* [Data for review]
^^^^^^^^

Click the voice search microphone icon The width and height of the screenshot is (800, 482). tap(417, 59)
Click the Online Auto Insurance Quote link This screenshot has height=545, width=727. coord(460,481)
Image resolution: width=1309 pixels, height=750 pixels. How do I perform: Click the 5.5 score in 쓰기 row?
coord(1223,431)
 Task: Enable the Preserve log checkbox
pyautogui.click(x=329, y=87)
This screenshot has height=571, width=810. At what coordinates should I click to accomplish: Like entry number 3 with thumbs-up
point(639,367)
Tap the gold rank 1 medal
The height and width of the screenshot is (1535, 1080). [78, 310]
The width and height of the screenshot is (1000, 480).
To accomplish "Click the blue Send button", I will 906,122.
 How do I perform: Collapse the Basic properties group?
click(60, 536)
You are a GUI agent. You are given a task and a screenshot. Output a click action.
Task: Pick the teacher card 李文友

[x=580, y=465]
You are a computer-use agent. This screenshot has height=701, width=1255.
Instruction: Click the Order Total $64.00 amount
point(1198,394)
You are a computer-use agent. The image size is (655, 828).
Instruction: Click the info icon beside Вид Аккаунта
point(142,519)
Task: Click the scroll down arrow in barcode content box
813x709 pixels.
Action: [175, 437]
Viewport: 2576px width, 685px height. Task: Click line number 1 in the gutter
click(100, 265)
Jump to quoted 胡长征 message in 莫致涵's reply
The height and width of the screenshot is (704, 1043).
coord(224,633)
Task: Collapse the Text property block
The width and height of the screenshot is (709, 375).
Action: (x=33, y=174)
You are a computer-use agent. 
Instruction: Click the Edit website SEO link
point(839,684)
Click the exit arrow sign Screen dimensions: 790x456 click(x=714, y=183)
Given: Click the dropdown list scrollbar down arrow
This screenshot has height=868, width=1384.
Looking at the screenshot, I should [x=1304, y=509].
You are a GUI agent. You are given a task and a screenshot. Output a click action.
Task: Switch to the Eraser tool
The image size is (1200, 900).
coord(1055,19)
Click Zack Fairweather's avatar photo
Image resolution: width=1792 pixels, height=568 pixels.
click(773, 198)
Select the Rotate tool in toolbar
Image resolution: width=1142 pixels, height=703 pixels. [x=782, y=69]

^^^^^^^^

* [Required work]
How many lines of the material contain the string "arrow"? Answer with that number alone.

* [Answer for this exercise]
3